À l'arrivée, les rues étaient calmes. Quelques hommes s'affairaient dans le centre sportif, un modeste établissement sur lequel les résidants ont écrit il y a quelques jours un plaidoyer en faveur du maintien de l'activité minière dans la région.

«Je pense que ça va très mal finir... Si les subventions gouvernementales ne sont pas rétablies, tout ici va fermer», confie Julian Sanchez, un mineur retraité de 60 ans croisé sur place.

Le village, explique-t-il, a vu le jour il y a une soixantaine d'années à l'initiative de l'entreprise qui exploite les mines avoisinantes. Toute la population dépend de l'exploitation du charbon et voit donc d'un très mauvais oeil la décision gouvernementale.

Quelques jours plus tôt, plusieurs résidants se sont rassemblées sur la route nationale qui longe le village pour former une barricade et bloquer la circulation. Des affrontements musclés ont suivi avec les policiers de la Garde civile dépêchés sur place.

Les forces de l'ordre sont ensuite rentrées dans le village à la poursuite des responsables, pénétrant dans plusieurs maisons.

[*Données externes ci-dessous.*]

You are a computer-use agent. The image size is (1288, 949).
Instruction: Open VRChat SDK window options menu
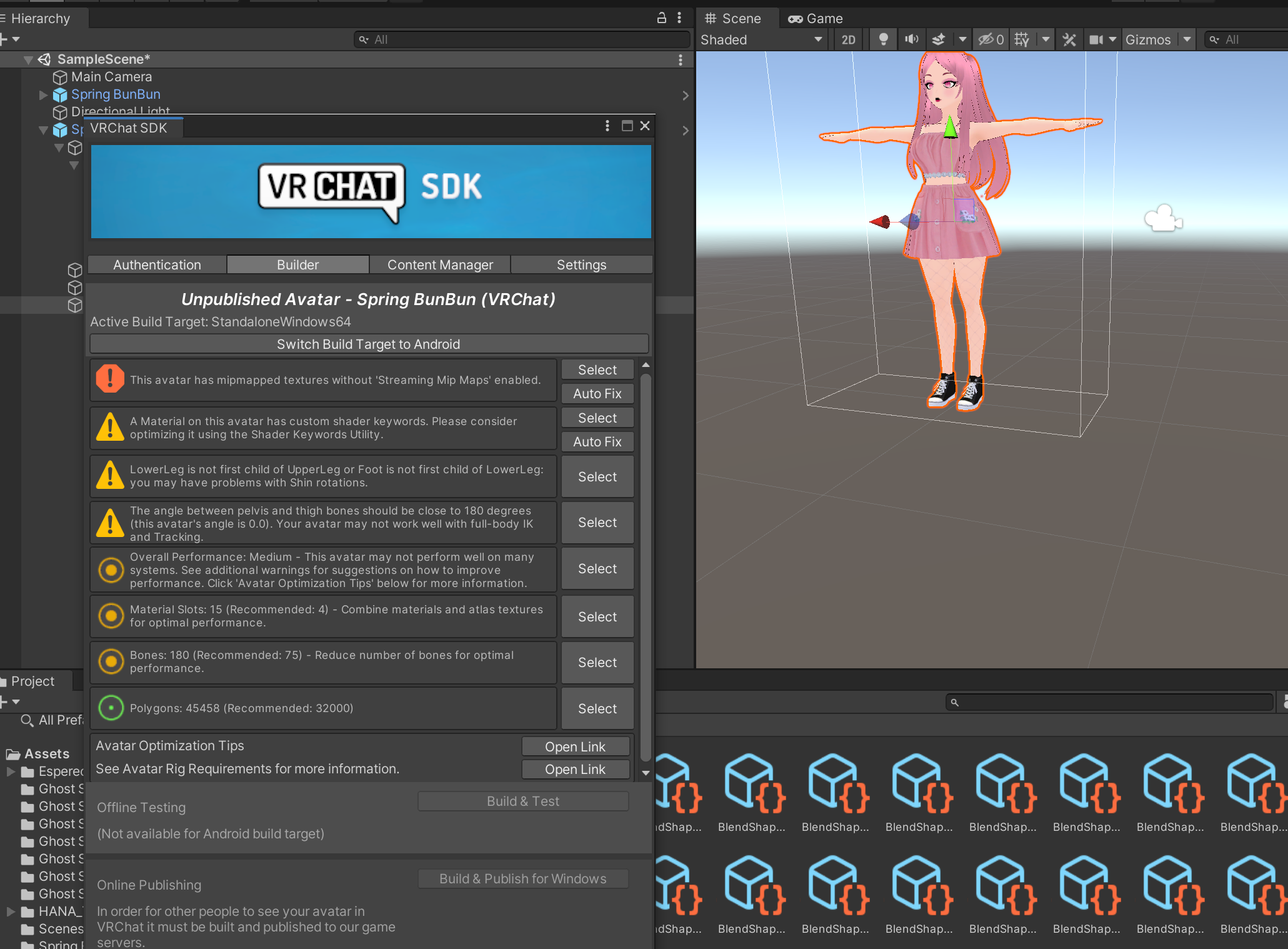coord(607,126)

Un vieil homme, Paco, a été battu «sans raison» au dire des résidants et a été blessé à la main.

Croisé au café de la petite place centrale, il refuse de parler et disparaît. «Il a peur», confie son frère, Juan Niembro, qui en veut aux policiers de s'être comportés comme des «sauvages». «On est quasiment en situation de guerre civile ici», ajoute-t-il.

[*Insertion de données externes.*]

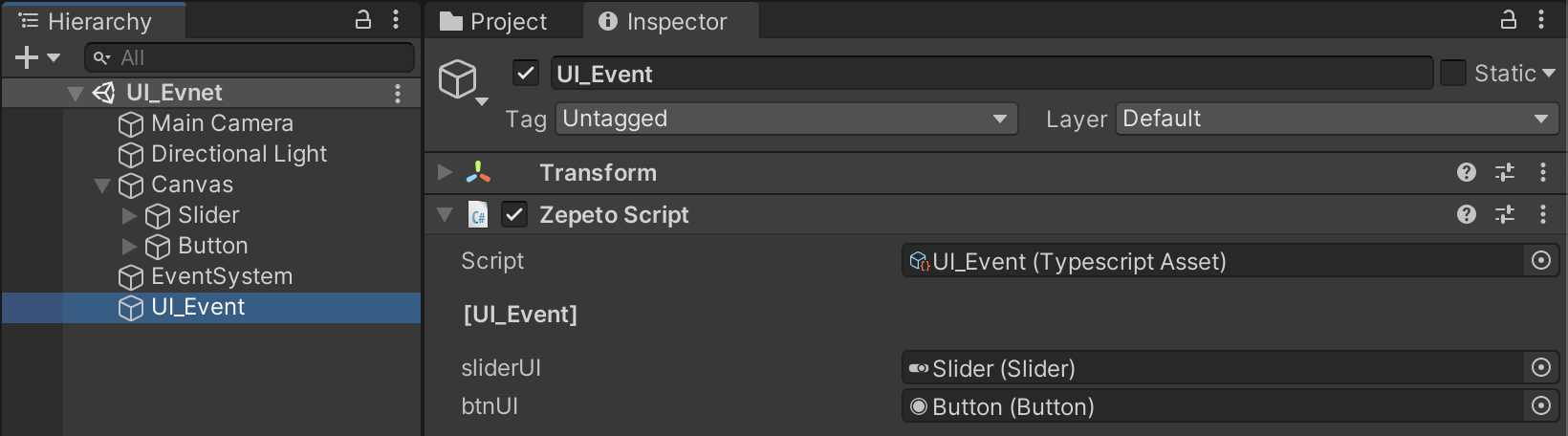Open Transform component help icon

À proximité de l'école, La Presse croise ensuite un groupe de jeunes mineurs qui préparent visiblement une nouvelle intervention. «Vous devriez porter une veste pour vous identifier comme journaliste sinon la Guardia civil va vous battre aussi», prévient l'un d'eux.

Deux délégués syndicaux arrivent peu de temps après dans le village et confirment qu'une opération se prépare.

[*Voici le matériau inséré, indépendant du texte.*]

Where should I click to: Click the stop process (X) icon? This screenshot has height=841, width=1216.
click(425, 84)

«Le pouvoir nous traite comme des terroristes. Mais le problème ici, c'est le gouvernement», peste Ruben Dario, un des délégués, qui s'attend à ce jour-là à une brève coupure de route sans violence.

Vers 11h, un groupe de résidants, dans lequel figurent jeunes et moins jeunes, s'agglutine près de la route nationale. Au moment où un semi-remorque apparaît sur la route, des hommes cagoulés s'avancent et forcent le chauffeur à s'arrêter en le menaçant avec des lance-pierres. Ils l'obligent à placer le véhicule à travers la route et prennent les clés.

«Ils revendiquent leurs droits mais à mon préjudice. Moi aussi j'ai besoin de manger. Ils m'empêchent de travailler», peste Thomas Alonso, qui n'a rien d'autre à faire que d'attendre un dénouement qui prendra plusieurs heures.

Les manifestants, en plus d'arrêter le camion, placent des garde-fous métalliques arrachés d'une barrière sur les rails de chemin de fer qui longe la route avant de se retirer sur le pont menant au village.

Peu de temps après, les policiers arrivent et la tension monte. Les jeunes croisés plus tôt réapparaissent cagoulés. L'un d'eux porte un tube métallique qui fait office de canon pour lancer... des balles de golf. Un autre porte des feux d'artifice que les mineurs tirent aussi avec des tubes métalliques contre les policiers comme s'ils manipulaient des lance-roquettes. «Ça permet de garder les policiers à distance», confie l'un d'eux.

Ruben Dario tente de convaincre les jeunes de rester calmes, en vain. «Ils veulent en découdre», confie-t-il.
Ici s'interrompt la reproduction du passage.